El peor de los planes
Planificar no es tan simple como parece, no es simplemente decir “voy a hacer tal cosa en determinado momento y lugar”. Armar un plan implica poseer razones específicas para justificarlo, objetivos determinados, variables a tener en cuenta a lo largo del desarrollo, etapas divididas sutilmente pero que en conjunto conforman un todo, tácticas, estrategias, alternativas frente a ciertos imprevistos. En Al final del túnel hay apenas un bosquejo de un plan, un borrador sumamente antojadizo que encima es ejecutado de manera totalmente deficiente.
Y eso que la premisa del film de Rodrigo Grande es en esencia bastante simple: un hombre que ve una oportunidad para sí en la oportunidad de otros, buscando robarles a unos ladrones que están por asaltar un banco cavando un túnel.
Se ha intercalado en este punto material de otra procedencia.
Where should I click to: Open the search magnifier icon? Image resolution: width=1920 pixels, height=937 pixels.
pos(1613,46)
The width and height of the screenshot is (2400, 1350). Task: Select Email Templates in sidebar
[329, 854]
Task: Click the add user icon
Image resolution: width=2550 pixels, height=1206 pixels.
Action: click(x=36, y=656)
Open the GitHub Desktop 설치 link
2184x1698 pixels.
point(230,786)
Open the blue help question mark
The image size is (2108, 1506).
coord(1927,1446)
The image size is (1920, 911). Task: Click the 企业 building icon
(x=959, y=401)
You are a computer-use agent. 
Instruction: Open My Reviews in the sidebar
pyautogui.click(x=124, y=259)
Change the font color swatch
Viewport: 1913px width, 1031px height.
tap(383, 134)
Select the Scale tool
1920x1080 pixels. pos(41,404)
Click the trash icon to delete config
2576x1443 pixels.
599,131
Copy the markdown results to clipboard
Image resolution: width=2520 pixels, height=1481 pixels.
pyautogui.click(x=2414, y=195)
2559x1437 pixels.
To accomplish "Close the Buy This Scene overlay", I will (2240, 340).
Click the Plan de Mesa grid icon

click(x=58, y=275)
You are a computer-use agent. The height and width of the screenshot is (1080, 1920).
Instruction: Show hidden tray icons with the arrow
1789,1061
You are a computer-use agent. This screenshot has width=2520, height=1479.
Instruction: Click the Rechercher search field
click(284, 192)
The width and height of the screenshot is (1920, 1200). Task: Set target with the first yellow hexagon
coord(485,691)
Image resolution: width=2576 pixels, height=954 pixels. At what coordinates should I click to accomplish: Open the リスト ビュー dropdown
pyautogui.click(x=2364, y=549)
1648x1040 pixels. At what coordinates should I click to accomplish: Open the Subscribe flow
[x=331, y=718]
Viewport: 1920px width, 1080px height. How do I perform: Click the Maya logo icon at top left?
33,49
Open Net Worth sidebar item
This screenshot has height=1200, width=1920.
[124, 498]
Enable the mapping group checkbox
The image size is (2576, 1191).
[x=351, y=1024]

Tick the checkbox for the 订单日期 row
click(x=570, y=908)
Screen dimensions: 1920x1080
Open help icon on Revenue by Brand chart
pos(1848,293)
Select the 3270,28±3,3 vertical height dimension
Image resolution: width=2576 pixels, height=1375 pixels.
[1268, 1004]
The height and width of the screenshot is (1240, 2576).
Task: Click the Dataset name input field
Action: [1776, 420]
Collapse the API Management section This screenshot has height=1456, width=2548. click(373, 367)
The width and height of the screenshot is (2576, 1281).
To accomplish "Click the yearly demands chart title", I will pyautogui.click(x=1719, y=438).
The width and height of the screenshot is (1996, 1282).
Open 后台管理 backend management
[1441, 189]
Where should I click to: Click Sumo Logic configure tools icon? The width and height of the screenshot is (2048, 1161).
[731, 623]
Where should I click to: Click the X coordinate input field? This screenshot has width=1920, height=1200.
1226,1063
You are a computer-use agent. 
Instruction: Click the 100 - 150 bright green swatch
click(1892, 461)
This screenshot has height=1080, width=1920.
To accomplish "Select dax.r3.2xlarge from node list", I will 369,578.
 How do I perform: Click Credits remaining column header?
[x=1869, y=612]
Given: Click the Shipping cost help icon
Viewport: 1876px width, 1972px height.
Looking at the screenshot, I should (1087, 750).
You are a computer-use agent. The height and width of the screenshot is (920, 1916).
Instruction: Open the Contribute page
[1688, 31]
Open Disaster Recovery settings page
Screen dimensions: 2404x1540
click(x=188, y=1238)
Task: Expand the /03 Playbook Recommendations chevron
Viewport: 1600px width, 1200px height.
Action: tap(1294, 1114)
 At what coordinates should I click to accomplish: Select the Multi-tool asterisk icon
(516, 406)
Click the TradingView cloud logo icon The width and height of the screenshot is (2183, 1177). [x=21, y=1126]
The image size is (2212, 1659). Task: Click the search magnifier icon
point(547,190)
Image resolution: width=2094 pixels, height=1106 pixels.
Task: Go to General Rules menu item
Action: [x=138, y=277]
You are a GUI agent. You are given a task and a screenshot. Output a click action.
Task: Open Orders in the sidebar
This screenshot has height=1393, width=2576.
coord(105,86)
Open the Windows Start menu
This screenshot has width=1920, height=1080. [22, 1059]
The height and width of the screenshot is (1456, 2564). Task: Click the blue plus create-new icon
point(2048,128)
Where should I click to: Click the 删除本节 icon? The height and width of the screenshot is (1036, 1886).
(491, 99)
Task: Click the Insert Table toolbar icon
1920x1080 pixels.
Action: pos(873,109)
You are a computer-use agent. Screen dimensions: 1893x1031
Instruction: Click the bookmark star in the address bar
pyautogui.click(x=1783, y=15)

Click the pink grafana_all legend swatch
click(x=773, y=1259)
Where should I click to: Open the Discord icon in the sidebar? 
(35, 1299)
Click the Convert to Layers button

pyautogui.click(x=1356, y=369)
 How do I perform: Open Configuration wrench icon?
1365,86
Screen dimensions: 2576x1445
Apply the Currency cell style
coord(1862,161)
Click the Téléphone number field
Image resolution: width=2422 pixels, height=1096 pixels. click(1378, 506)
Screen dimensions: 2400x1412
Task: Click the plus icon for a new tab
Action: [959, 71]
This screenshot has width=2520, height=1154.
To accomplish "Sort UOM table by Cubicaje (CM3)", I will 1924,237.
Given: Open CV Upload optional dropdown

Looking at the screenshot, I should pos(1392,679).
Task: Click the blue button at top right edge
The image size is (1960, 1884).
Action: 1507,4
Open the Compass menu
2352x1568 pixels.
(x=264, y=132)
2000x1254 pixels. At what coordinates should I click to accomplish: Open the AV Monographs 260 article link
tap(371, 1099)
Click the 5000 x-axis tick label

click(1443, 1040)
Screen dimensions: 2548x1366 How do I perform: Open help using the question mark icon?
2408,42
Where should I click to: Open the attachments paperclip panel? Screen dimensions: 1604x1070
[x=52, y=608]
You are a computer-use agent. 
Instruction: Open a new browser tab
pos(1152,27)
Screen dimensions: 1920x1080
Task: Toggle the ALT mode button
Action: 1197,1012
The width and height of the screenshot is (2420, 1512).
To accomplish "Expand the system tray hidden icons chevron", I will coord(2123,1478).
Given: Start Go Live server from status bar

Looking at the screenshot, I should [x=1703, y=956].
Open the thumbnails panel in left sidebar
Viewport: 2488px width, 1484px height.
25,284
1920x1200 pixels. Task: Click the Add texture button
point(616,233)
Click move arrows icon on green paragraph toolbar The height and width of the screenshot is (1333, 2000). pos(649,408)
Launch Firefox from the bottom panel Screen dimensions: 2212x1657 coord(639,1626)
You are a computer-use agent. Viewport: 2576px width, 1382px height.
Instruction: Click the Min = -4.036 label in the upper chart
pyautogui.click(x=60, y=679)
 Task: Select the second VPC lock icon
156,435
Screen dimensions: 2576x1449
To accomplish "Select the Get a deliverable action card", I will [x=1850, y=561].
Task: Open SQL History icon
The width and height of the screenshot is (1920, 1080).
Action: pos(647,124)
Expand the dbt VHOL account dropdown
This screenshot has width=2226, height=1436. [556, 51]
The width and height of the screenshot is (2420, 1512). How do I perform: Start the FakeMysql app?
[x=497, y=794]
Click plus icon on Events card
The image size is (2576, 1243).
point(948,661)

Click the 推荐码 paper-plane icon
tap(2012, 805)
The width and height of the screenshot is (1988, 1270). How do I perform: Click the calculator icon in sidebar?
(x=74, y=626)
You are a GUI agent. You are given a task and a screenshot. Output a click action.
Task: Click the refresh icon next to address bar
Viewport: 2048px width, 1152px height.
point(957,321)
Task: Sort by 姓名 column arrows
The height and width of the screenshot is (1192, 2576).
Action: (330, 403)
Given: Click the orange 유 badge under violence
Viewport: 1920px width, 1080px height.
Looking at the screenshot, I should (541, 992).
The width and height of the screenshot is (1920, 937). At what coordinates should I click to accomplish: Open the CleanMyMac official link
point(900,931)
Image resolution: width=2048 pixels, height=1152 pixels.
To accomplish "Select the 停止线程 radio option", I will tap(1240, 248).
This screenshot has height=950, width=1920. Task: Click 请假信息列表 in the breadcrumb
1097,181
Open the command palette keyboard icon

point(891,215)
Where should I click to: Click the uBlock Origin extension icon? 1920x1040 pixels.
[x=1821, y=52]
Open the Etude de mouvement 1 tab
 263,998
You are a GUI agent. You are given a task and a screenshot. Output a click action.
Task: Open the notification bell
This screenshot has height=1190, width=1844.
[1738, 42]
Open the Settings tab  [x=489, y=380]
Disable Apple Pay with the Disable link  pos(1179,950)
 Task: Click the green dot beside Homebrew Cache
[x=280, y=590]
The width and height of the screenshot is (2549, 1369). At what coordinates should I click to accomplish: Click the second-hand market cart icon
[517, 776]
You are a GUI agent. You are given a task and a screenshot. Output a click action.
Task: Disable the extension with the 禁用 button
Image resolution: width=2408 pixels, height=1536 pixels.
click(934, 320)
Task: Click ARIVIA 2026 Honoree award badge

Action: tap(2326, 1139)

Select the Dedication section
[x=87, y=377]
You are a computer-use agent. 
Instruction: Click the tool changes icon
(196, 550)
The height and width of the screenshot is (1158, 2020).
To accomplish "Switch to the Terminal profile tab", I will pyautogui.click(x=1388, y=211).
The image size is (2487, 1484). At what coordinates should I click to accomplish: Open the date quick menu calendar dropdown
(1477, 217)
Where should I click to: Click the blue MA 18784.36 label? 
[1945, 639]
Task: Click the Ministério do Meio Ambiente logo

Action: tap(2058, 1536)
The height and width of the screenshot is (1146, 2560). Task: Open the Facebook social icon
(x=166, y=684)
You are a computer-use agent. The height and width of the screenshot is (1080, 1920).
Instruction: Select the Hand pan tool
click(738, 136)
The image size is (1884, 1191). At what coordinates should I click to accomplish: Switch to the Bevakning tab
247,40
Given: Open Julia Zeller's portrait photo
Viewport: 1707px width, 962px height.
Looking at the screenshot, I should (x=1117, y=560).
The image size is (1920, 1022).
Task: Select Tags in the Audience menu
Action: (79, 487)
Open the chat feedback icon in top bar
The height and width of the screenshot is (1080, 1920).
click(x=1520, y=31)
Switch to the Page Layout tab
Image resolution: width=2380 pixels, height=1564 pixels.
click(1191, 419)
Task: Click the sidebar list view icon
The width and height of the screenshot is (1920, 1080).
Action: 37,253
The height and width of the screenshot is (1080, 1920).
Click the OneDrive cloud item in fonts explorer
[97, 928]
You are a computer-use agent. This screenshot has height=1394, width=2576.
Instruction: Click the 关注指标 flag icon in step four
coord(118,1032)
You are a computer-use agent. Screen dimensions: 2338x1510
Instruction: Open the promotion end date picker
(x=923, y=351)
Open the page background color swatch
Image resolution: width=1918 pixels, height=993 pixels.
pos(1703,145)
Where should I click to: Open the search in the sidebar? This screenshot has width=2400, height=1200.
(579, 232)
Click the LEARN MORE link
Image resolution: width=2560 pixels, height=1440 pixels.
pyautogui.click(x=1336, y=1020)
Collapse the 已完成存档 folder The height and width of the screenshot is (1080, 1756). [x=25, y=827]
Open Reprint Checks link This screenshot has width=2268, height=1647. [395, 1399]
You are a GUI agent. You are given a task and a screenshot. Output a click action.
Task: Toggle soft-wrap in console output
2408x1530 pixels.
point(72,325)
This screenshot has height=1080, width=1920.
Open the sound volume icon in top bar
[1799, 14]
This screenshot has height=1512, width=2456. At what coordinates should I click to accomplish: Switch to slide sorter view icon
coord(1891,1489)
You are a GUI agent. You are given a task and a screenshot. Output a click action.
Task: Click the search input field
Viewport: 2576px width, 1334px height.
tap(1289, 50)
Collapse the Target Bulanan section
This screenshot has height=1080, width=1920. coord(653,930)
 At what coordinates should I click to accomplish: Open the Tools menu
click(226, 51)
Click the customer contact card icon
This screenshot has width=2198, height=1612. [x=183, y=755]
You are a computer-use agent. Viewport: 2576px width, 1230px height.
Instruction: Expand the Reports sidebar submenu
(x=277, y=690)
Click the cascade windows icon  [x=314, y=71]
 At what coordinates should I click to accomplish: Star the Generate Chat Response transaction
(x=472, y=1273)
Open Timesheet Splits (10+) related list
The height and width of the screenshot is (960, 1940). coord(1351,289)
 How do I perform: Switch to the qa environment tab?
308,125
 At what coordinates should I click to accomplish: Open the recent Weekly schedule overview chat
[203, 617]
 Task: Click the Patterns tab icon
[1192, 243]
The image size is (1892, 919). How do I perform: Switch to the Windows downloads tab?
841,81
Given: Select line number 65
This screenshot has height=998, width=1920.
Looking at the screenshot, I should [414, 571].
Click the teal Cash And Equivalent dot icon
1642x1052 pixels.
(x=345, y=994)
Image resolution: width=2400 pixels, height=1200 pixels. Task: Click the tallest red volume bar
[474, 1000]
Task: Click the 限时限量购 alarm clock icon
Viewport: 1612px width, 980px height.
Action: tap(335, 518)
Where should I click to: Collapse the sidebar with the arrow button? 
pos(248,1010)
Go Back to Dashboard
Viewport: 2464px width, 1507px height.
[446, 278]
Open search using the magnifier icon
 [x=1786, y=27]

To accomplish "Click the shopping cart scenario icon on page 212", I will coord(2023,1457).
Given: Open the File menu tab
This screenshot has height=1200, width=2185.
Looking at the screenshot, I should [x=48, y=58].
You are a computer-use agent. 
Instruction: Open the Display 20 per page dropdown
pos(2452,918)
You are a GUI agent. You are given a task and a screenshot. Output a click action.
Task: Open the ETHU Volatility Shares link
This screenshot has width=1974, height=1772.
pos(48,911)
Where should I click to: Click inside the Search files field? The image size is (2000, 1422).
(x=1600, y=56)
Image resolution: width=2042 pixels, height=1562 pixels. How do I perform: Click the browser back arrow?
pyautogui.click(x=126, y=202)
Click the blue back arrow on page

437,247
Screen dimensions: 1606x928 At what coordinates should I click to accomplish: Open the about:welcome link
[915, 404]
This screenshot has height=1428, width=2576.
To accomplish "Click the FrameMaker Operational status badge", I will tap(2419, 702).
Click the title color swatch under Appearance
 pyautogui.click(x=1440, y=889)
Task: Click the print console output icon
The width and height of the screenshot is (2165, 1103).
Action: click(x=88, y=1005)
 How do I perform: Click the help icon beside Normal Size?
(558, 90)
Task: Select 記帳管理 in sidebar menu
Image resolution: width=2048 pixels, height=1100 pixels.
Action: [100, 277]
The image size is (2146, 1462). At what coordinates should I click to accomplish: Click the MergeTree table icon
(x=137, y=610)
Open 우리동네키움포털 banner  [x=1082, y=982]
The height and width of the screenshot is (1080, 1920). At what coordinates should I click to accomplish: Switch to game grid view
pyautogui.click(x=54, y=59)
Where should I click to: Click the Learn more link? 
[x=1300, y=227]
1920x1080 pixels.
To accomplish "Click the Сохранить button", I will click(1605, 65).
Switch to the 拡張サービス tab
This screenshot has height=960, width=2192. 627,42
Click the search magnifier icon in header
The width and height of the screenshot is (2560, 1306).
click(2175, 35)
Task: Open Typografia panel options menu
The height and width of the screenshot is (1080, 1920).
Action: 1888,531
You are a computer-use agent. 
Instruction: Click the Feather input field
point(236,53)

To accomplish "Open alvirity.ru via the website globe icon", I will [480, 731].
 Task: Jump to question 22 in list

Pero la marca registrada de Al final del túnel a lo largo de todo el relato es la arbitrariedad, que surge desde el comienzo, con Berta (la española Clara Lago queriendo sostener un imposible acento argentino) entrando con su hija en la casa -y en la vida- de Joaquín (un correcto Leonardo Sbaraglia) para alquilarle la pieza. Berta no sólo ni ve la necesidad de preguntar el costo del alquiler, sino que no tarda mucho en recurrir a su oficio de striper y ofrecerle una performance con toda confianza a Joaquín: esa secuencia es la excusa para un montaje de diversos hechos e instancias que quieren transmitir que Joaquín es un tipo que carga solo la mochila de la pérdida de su esposa e hija en un accidente que lo dejó inválido. Decimos que ese montaje quiere transmitir, porque en verdad lo único que recibe el espectador es ruido, visual y sonoro, con una banda sonora invasiva y una estética que recuerda al peor cine argentino de los ochenta y noventa.
El relato avanza como un drama llevado de los pelos, remarcando innecesariamente el problema de la hija de Berta, que hace años no habla y no sabe por qué, y la supuesta atracción que va creciendo entre Joaquín y Berta, de la que nos damos cuenta que existe básicamente porque Berta se encarga de decirle a Joaquín que hay una atracción entre ellos. Pasa un rato largo hasta que finalmente hace acto de presencia el verdadero núcleo narrativo de la película, con Joaquín detectando al grupo de ladrones liderados por un tal Galereto (Pablo Echarri, otra vez en un papel insostenible) y queriendo quedarse con parte del botín. Pero en vez de mejorar cuando se anima por fin a ser un thriller, Al final del túnel se hunde aún más, esencialmente porque ninguna de las decisiones que va tomando para que fluya la narración tienen razón de ser y justificativo. Si Grande como realizador evidencia cierto talento para transitar con la cámara los espacios cerrados en los que se desarrolla la trama (casi no hay escenas en exteriores), las vueltas de tuerca que va acumulando su guión -que incluye una revelación respecto a la hija de Berta que es indignante en su manipulación- muestran que desde el comienzo la historia se le escapó de las manos para nunca más volver.
Todo en Al final del túnel es disparatado y carente de rigor, y eso se nota hasta en detalles de la puesta en escena: por ejemplo, en cómo la casa pasa de estar vieja y derruida a moderna y perfectamente acondicionada, por obra y gracia de Berta, quien en un momento se pone a ordenar un poco. Recién sobre el cierre la película parece hacerse cargo de lo poco seria que es y se sumerge en un absurdo extremo -el comisario que encarna Federico Luppi hasta da unos pasos de comedia grotesca-, que aunque la hace parecer un mal film de los Hermanos Coen, tipo El quinteto de la muerte, por lo menos le da un marco de cierta honestidad. Pero no alcanza para darle rasgos de simpatía, no cuando durante la mayor parte de su metraje la impostura y el dramatismo vacuo fueron la norma.
Larga y aburrida, absolutamente fallida, Al final del túnel es una película donde ninguna de las partes que la componen funciona de la manera apropiada. Evidentemente, hay planes que están destinados al fracaso.